My wife and I had two different reasons for wanting to go to the movie Wild, starring Reese Witherspoon (playing the real life Cheryl Strayed), the day after Christmas. She just wanted to see a good “chick flick” (I hate that name, but don’t have anything better) and during Christmas week, I wanted us to go to several not very “chick flicks. ” But I also wanted to go to Wild in hopes I could reminisce about the miles and miles of backpacking I did in my younger years.
For Lorraine, the movie was well acted and depicted a woman whose life had gone completely wrong. Failing to have any other solution, Cheryl decides hiking the length of the Pacific Crest Trail (1100 miles) would help her figure out where you go after you hit the legendary “rock bottom.” Flashbacks to Cheryl’s past life as well as vignettes of her present life were sandwiched between her experiences as a novice backpacker on the trail that saw her conquer rattlesnakes, desert wasteland, snow fields, and a variety of scary, odd, and nice men (and one woman).
For me, the Wild was a walk (hike?) down memory lane. I was a backpacking addict in the 60s and 70s and enjoyed Cheryl’s struggle with the specialized equipment used by hikers. With each item she pulled out of her backpack, I got a jolt from the past.
When Cheryl gets her first pair of hiking boots, there’s the label “Danner” on the box. My first good boots were Danner boots—not made like today’s lightweight hiking boots, but rather built like battleships for the feet. More of a mountain climbing boot made to stand up to sharp rock, these boots weighed about 4 pounds each and were some of the first to be equipped with the rugged lugs of Vibram soles. Heavy as they were, at the time, they were only boots sturdy enough for long hikes.
Then there was her heavy, heavy pack (so large other backpackers called her pack “Monster”) with its external frame and sad suspension system it was nothing like the carbon fiber, internal-frame packs made today. To me, the pack she was using— a nylon bag on an aluminum pack frame—was a step up from what I started with. My fist pack was a ponderous, fiberglass pack board that you tied all you equipment to with a small, canvas tarp (manty) and rope. The shoulder straps were webbing with absolutely no padding (talk about a “Monster” of a pack).
Later, I got a pack just like hers and, for years, relied on it to carry everything I needed through the trough that is the Grand Canyon, the mountain crags of Glacier National Park, the accident-waiting-to-happen park called Yosemite (long story for another time). Everything Cheryl used—water bottle, down-filled sleeping bag, backcountry stove, pop-up tent—brought back memories of the great times I had hiking.

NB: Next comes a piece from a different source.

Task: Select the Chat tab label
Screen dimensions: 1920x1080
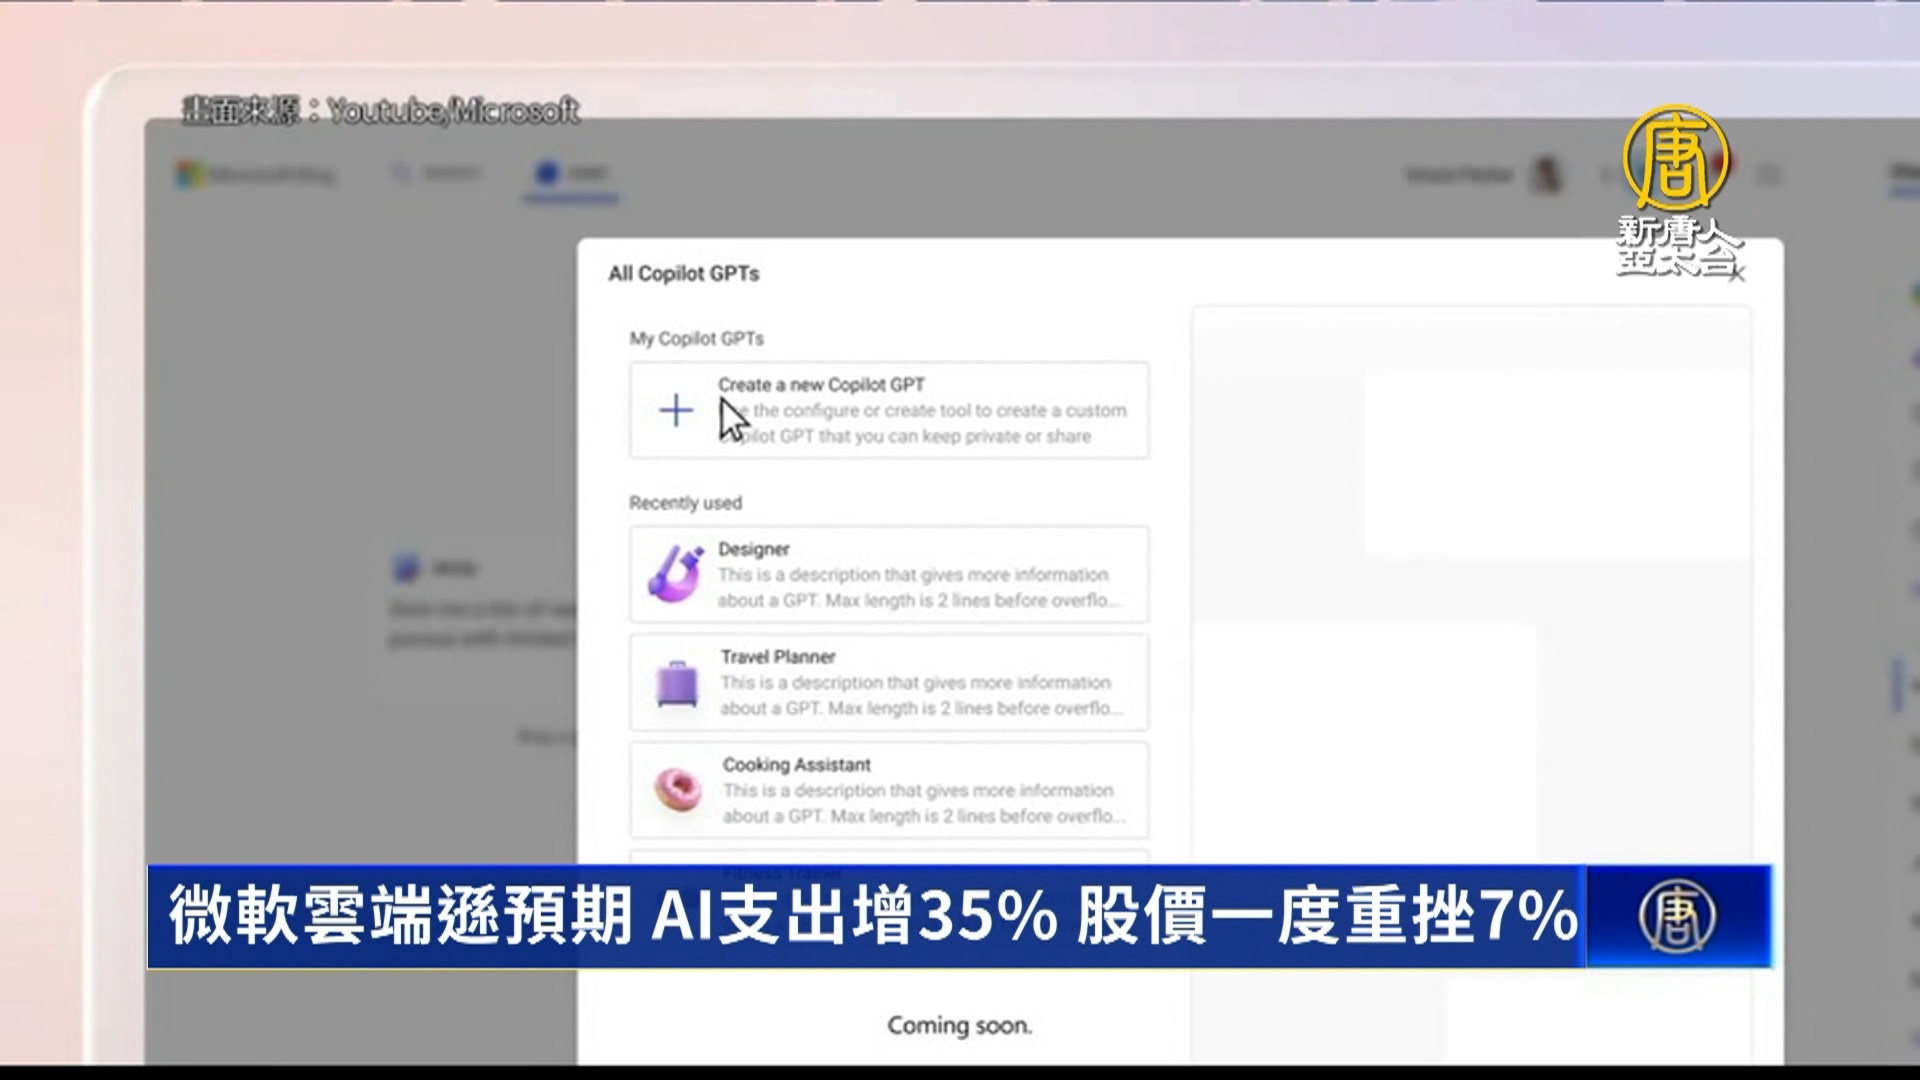Action: (588, 174)
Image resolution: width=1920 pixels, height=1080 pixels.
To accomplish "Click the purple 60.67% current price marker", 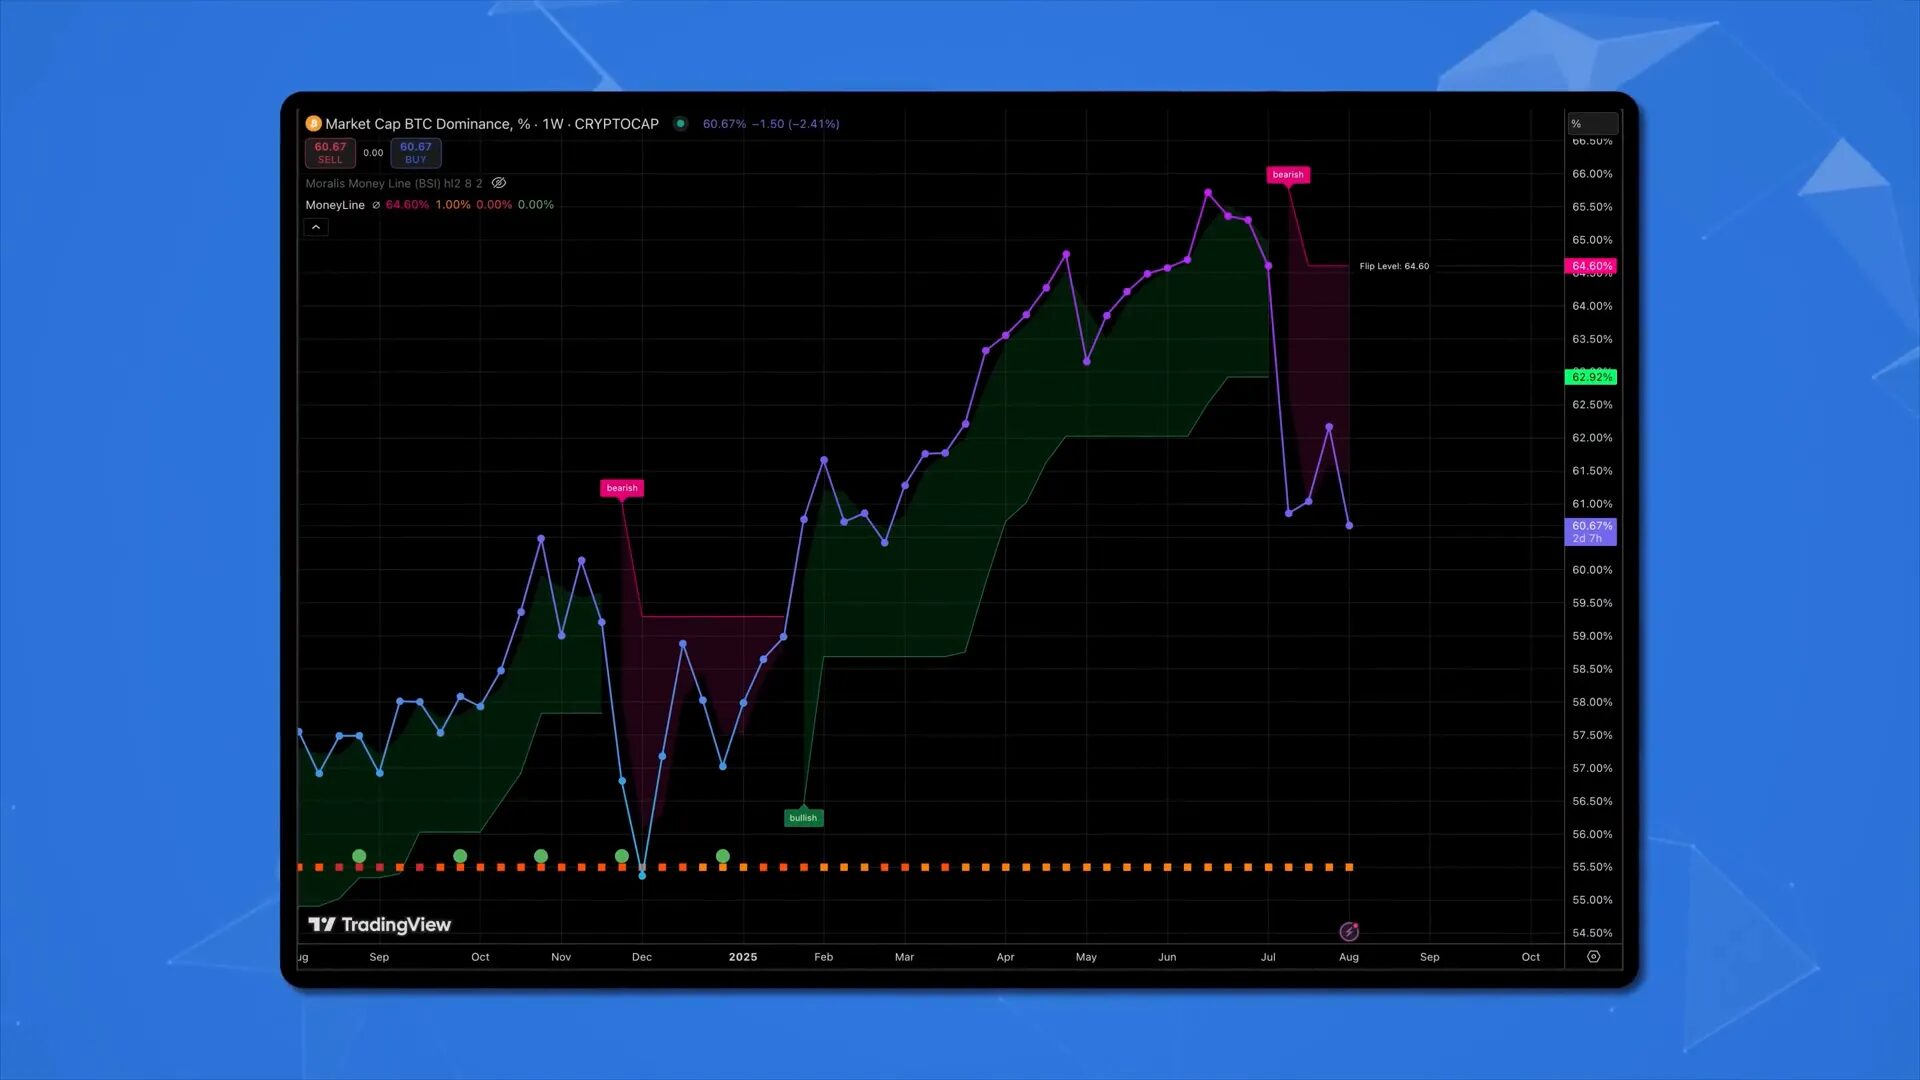I will click(1592, 531).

Since you probably thought this was supposed to be a movie review and not just me reminiscing on a younger, sturdier Dave, maybe I should get back to the film. All in all, we both liked the movie. Her, because she felt Wild had a good story, was well performed, and had a good amount of emotional impact. For me, I enjoyed it for what most people would consider all the wrong (self-serving) reasons (but what’s’ wrong with a good dose of nostalgia).
I found I also enjoyed the fantastic scenery in the movie as well as getting a good sense of the rhythm of walking mile after mile down the trail. The movie really did show why backpacking long trails becomes addicting for some people.
The movie also did a nice job of depicting the sense-of-self I always found when traveling in the wilderness. In fact, this was the main theme of the movie. The film showed that without life’s distractions or interruptions, the rhythm of walking down a trail for mile after mile is like meditation. You have nothing to do (ruling out crossing high water streams, fighting grizzly bears, and leaping off steep cliffs) but remember the past and focus on your present. The longer you walk the more you understand what makes you happy and what makes you sad. After a long hike, I always had a long mental list of what I needed to do next in my life. Wild did a wonderful job of showing that contemplative part of a wilderness experience via a simple, but elegant performance by Witherspoon.